## Problem to work on
Give the listing lines as a JSON list of strings, one string per line and no blank lines, beginning with the line that contains "Image resolution: width=1343" and running through the line that contains "at that location.". Leave out any pictures.

## Available data
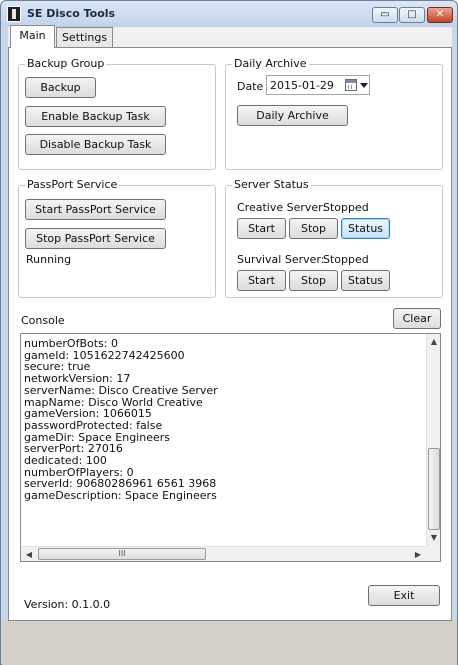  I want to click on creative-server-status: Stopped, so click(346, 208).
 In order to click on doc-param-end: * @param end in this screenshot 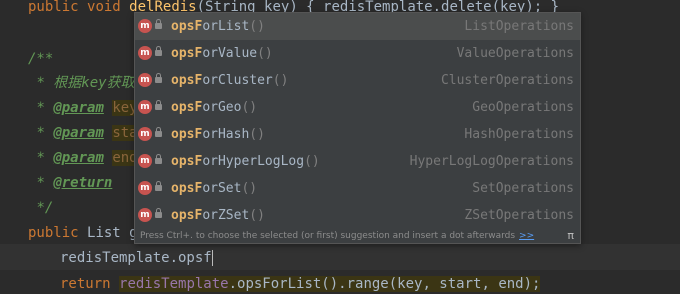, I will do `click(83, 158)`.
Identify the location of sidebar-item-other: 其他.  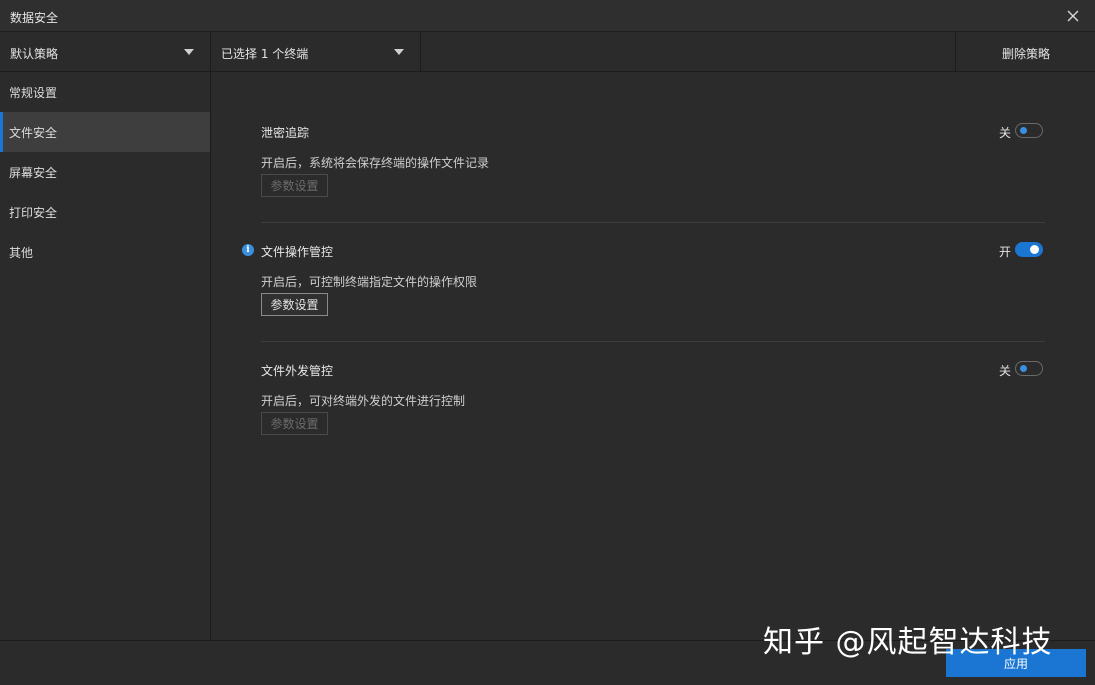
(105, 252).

--

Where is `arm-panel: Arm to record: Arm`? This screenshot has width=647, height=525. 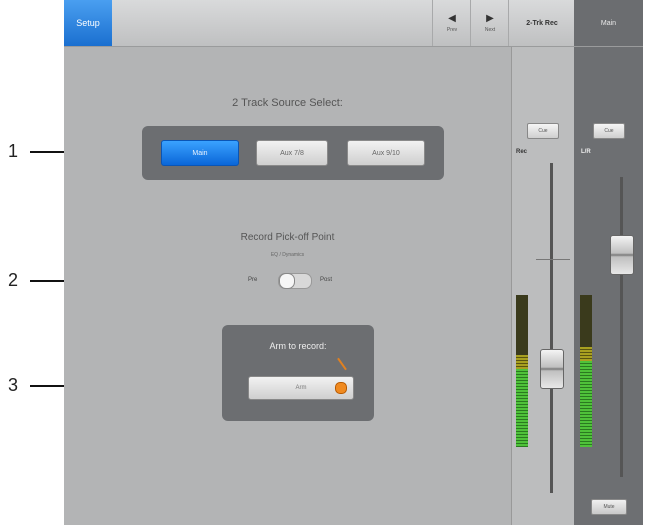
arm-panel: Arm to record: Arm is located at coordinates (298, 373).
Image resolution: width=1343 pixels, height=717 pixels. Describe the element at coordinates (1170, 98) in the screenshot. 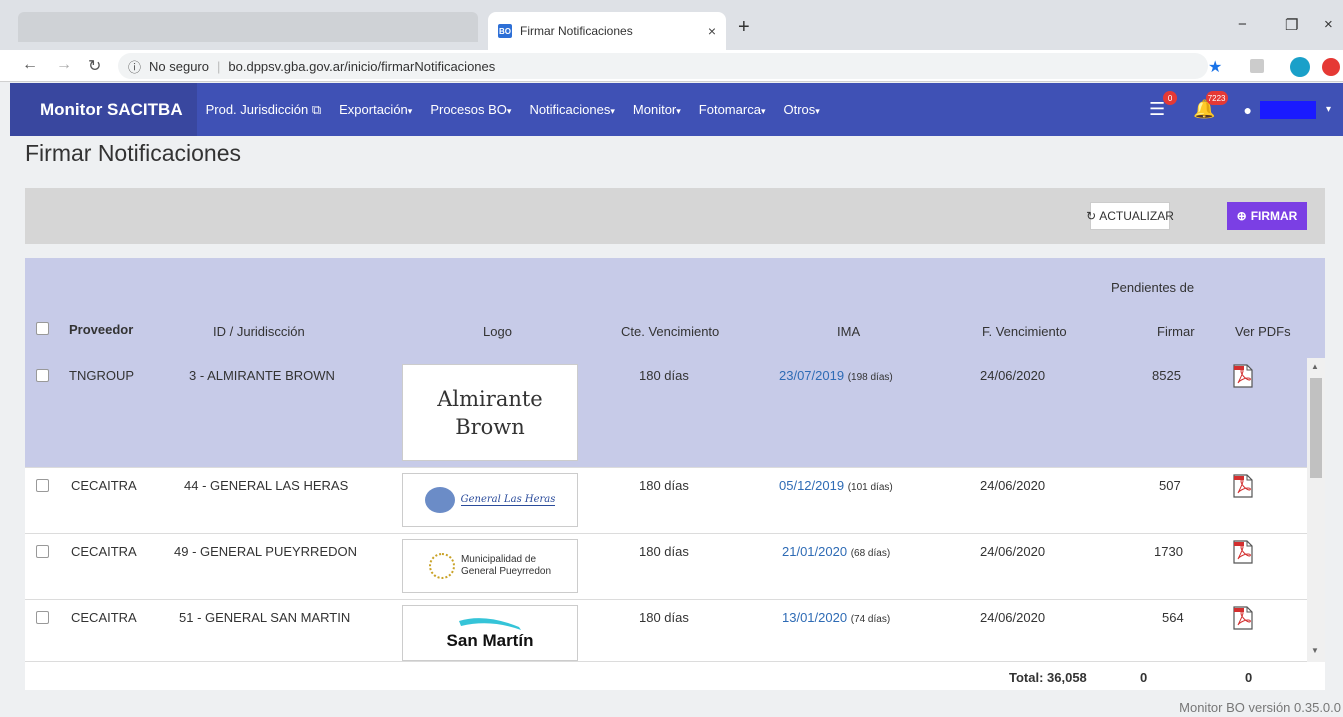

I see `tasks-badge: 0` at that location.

## The answer
[
  "Image resolution: width=1343 pixels, height=717 pixels. Describe the element at coordinates (1170, 98) in the screenshot. ",
  "I see `tasks-badge: 0` at that location."
]